Mons. Weakland refers to the charges filed in 1974 and explains that he had only learned recently that some offenses were committed by Murphy in the confessional, so in December 1995, he assigned another priest, James Connell, to study the issue in depth. [The obvious question that arises is what might have motivated Weakland to pursue the Murphy case with the level of effort he showed.]

Weakland acknowledges that an obstacle to investigation was the understandable reticence of the boys involved and of the community served by St. John's school to publicize embarrassing events. Weakland turned to CDF to clarify who had jurisdiction for crimes of solicitation (Canon 1387)- the diocese or the CDF?

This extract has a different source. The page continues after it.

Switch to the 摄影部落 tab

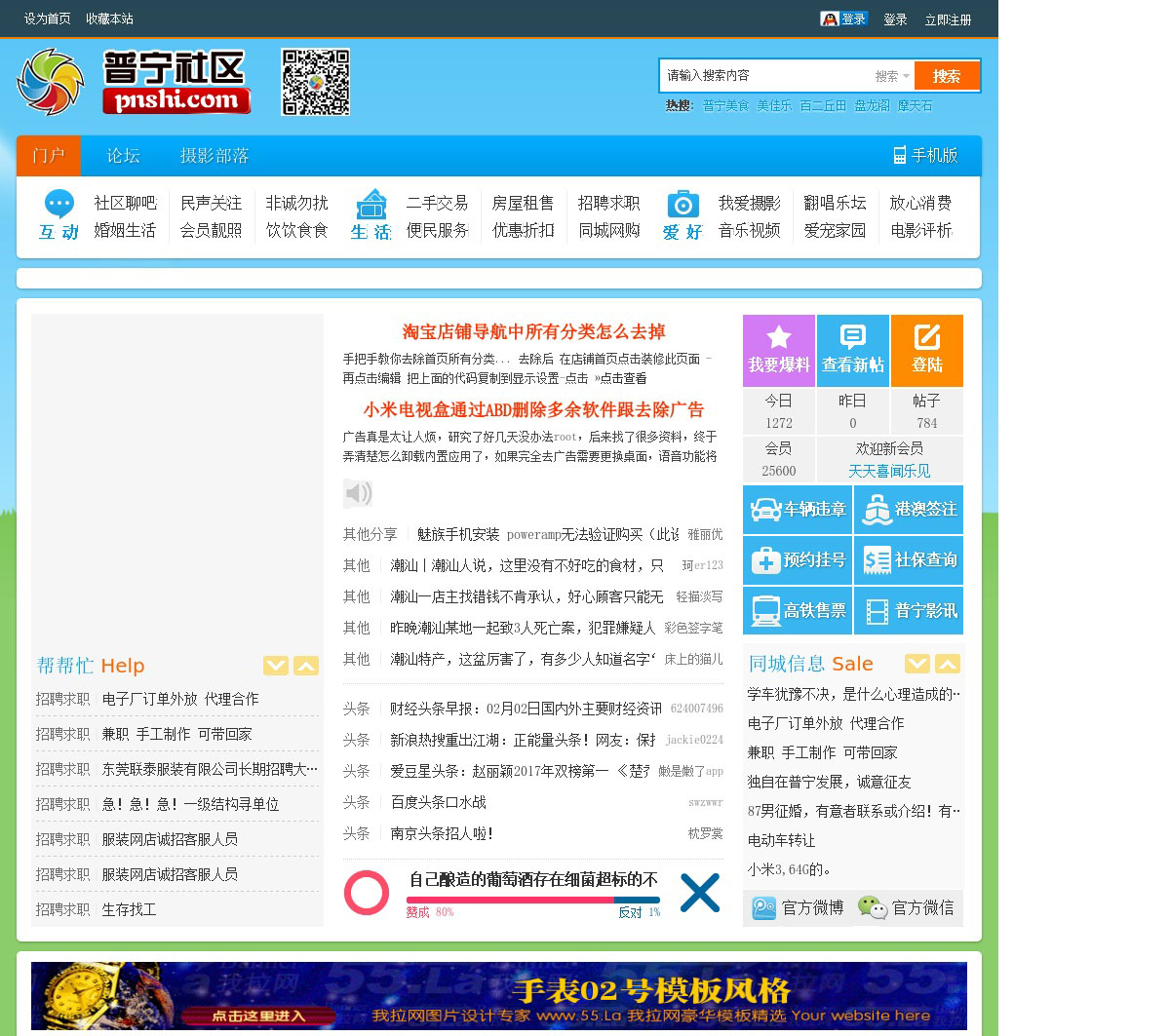214,156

Successive documents indicate that the letter may never have reached Cardinal Ratzinger himself, nor even Archbishop Tarcisio Bertone, who was then the CDF Secretary.

In the absence of a reply from the CDF, the archdiocese went ahead on on December 10, 1996, informed Murphy that it had opened a canon law case against him before a diocesan tribunal created ad hoc. The charge asked for Fr. Murphy's 'destitution from the clerical state'.

But the problem was the statute of limitations for the crimes alleged had lapsed. However, Weakland wanted an exemption from that restriction because of the physical and psychological state of the victims. An idea endorsed by Cardinal Bertone in a latter dated March 24, 1997. [It would seem from this summary that Weakland used the 'solicitation' charges as a pretext to reopen the sexual abuse charges against Murphy.]

At the end of 1997, the proceedings transferred to the Diocese of Superior, with the same tribunal president as in Milwaukee, Fr. Thomas Brundage.

The documents posted by the Times show clearly that officials in both the dioceses of Milwaukee and Superior wished to conclude the proceedings as soon as possible in order to get justice and reparation for the victims and the community served by St. John's school.

Meanwhile, on January 12, 1988, Murphy wrote to Cardinal Ratzinger requesting that the proceedings against him be called off, claiming that under the 1962 Crimen sollicitationis, a canonical hearing had to be opened within 30 days from the presentation of charges.

He also said - besides claiming he has repented for his actions - that he was seriously ill and that he had been retired for 24 years. He also asked at the very least not to be reduced to lay state.

On April 6, 1998, Mons. Bertone wrote in the name of the CDF, to Mons. Fliss, bishop of Superior, to explain that, after having examined the matter carefully, there was no statute of limitations for penal action as invoked by Fr. Murphy, and so the hearings could go on, but to bear in mind that Art. 1341 of the Code of Civil Law says that a penalty may only be imposed after it has been determined that "it is not possible to sufficiently obtain reparation for the scandal, the establishment of justice, and the emendment of the guilty" through other means.

Mons. Fliss responded on May 13 to Mons. Bertone that in accordance with his instructions, a canonical trial of Fr. Murphy was necessary in view of the gravity of the scandal and the great pain it had inflicted on the Catholic community of St. John's school. [Not language that one would use to refer to 'soliciting in the confessional'.]

On May 30, there was a meeting at the Vatican between Mons. Bertone, his undersecretary at CDF, Fr. Gianfranco Girotti, and the American prelates involved in the matter. From the minutes of the meeting, it appears that the CDF officials expressed doubts about the feasibility of such a trial because of the difficulty of reconstructing events that happened 35 years earlier, especially those that have to do with the crime of 'soliciting in the confessional', and since no other accusations had been presented since 1974.

At the end of the meeting, Bertone summarized the two fundamental lines he proposed: a territorial restriction for Murphy (in effect, he should remain in Superior), and a decisive action to obtain his repentance including the threat of 'reduction to lay status'.

On August 19, the bishop of Milwaukee wrote Bertone to let him know what had been done to put into effect the lines he had indicated, and to inform him that his diocese would continue being responsible for the cost of providing therapy for victims of sexual abuse.

Two days later, on August 21, Fr. Murphy died.